Screenshot grounding data
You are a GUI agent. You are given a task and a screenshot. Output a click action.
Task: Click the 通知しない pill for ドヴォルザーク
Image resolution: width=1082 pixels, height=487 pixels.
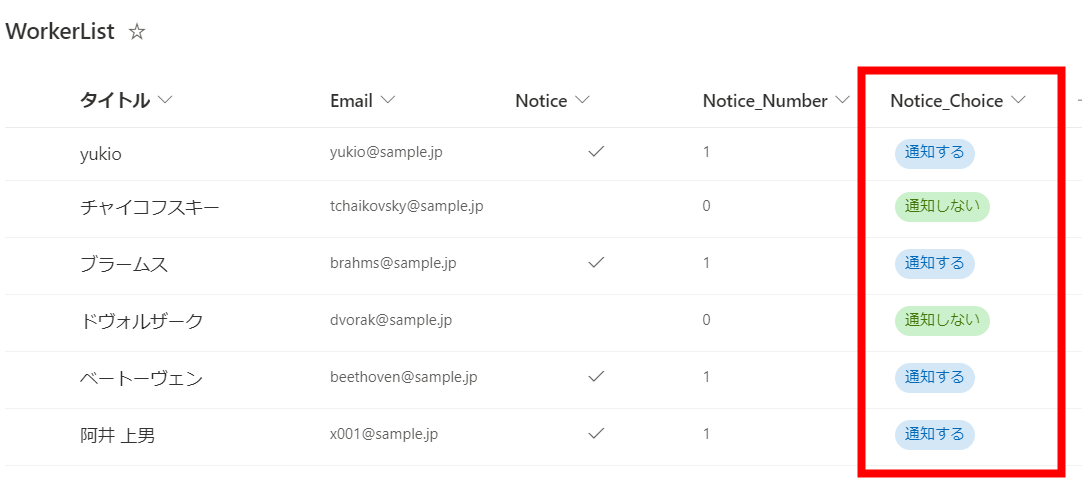coord(941,320)
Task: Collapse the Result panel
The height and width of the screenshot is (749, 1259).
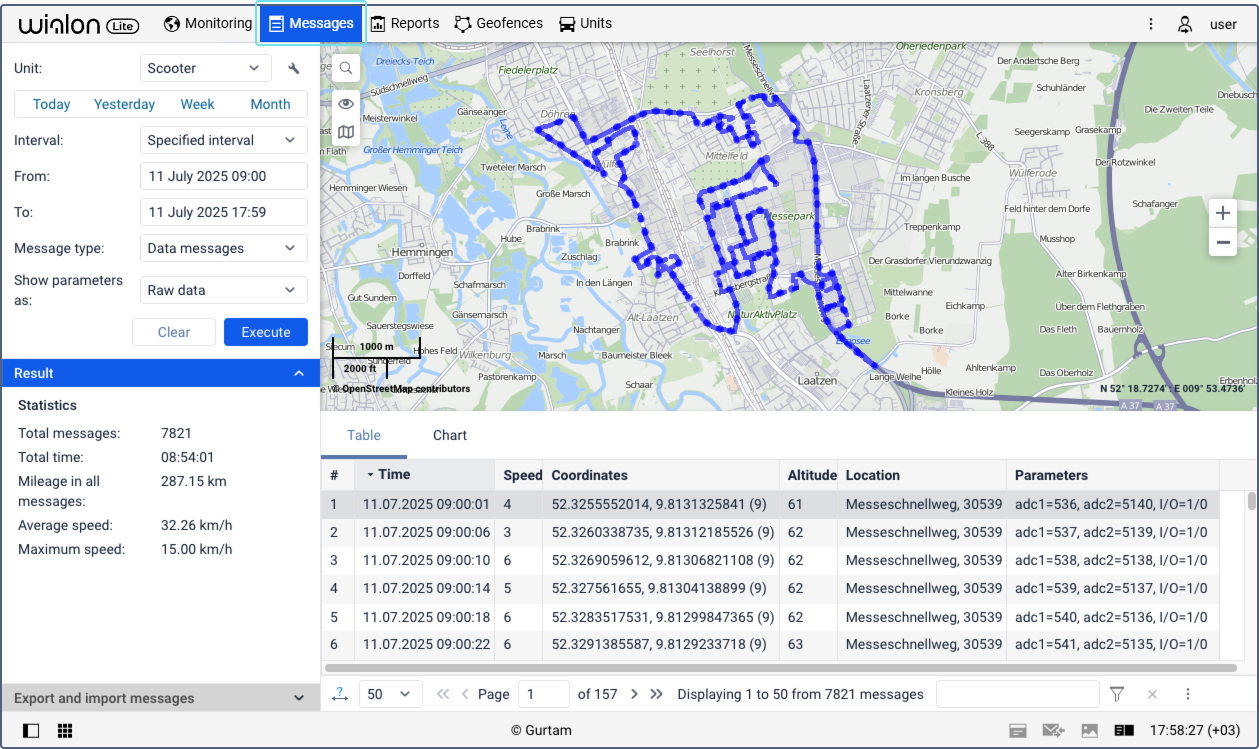Action: coord(298,373)

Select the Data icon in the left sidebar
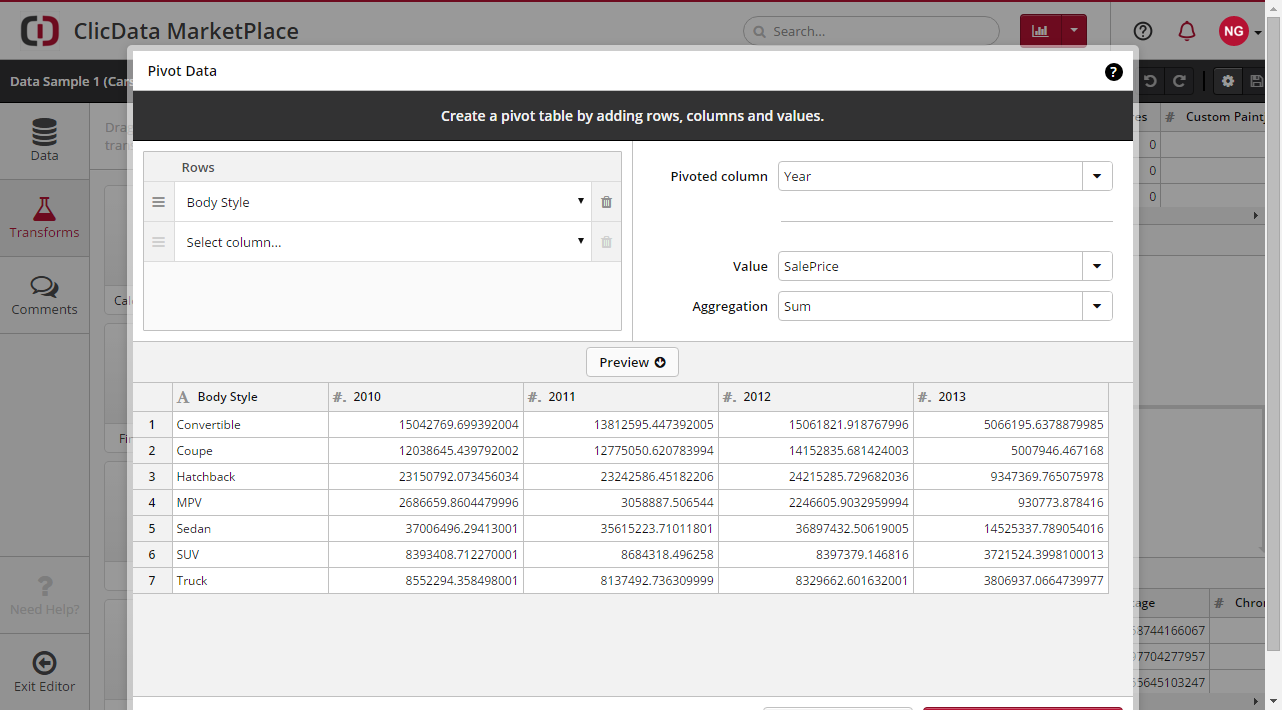tap(44, 140)
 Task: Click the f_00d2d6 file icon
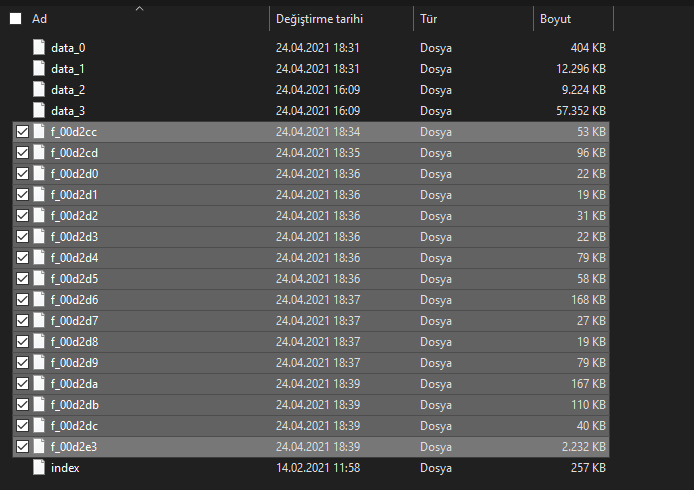39,300
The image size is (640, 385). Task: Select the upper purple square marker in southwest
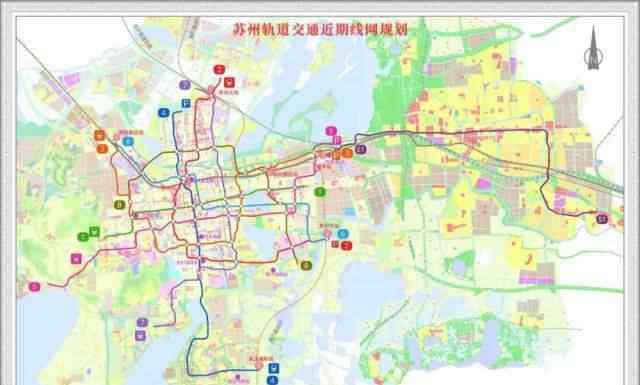coord(142,323)
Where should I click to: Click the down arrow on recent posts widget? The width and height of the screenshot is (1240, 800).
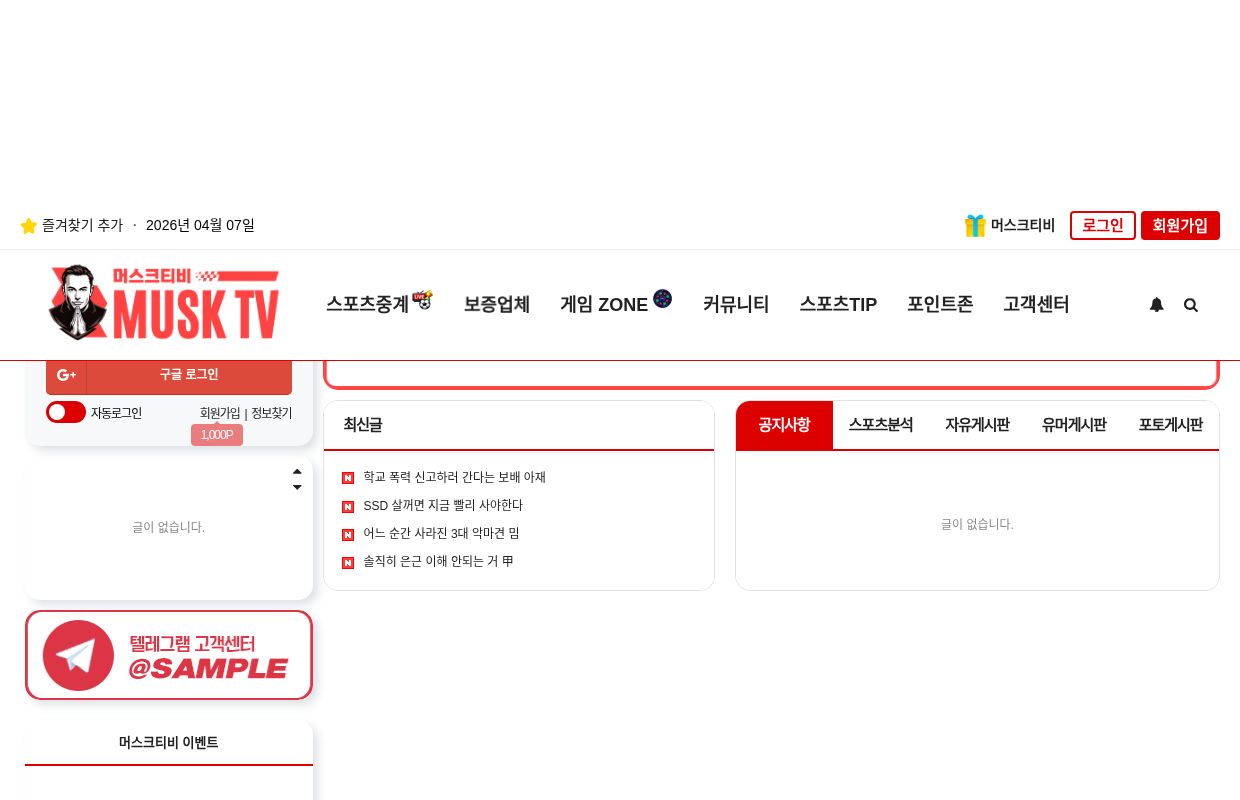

Problem to solve ▸ All the lines above need to be repeated exactly, with no pictures carried over.

Exercise answer ▸
You are a GUI agent. You are given a task and a screenshot. Output a click action.
Task: Click the 通知しない pill for ドヴォルザーク
Image resolution: width=1082 pixels, height=487 pixels.
coord(941,320)
Task: Collapse the Result panel
The height and width of the screenshot is (749, 1259).
Action: coord(298,373)

Select the Data icon in the left sidebar
tap(44, 140)
 Task: Click the f_00d2d6 file icon
39,300
The image size is (640, 385). Task: Select the upper purple square marker in southwest
coord(142,323)
Where should I click to: Click the down arrow on recent posts widget? The width and height of the screenshot is (1240, 800).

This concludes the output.